The contribution made by the Bute family to the growth and development of Cardiff during the 19th Century is well known. The first Marquess of Bute restored Cardiff Castle and made it habitable. The second built a dock and, in so doing, ensured that Cardiff would become the greatest coal-exporting port in the world. The third, the subject of this article, was John Patrick Crichton-Stuart (1847-1900) who became famous in his own lifetime as a philanthropist, scholar, politician, patron of the arts and author.
Although raised as an Anglican, it was no surprise (though a scandal to many) when, in December 1868, he became a Roman Catholic. He was later confirmed by Pope Pius IX in Rome.

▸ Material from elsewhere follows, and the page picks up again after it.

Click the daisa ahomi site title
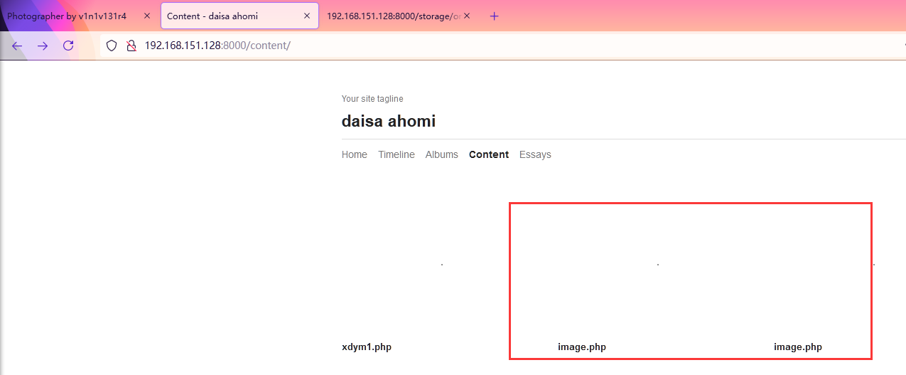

The Marquess had long been attracted to the Roman Catholic Church, particularly to its rich heritage of literature. His particular interest was the Catholic Breviary, the liturgical book containing the prayers, hymns, psalms and readings for the everyday use by bishops, priests and deacons. The Breviary (from the Latin “brevis” meaning ‘short’ or ‘concise’) is known today as the “Liturgy of the Hours”, the “Divine Office” or, simply, the “Office”.
The version of the Breviary familiar to the Marquess can be traced back to the reforms of the Council of Trent and Pope Pius V, who, in July 1568, promulgated the edition which became known as the “Roman Breviary”. During the centuries which followed, alterations were made by Popes Clement VIII and Urban VIII. (Further revisions were to be made during the 20th century by Pope Pius X and by Pope John XXIII).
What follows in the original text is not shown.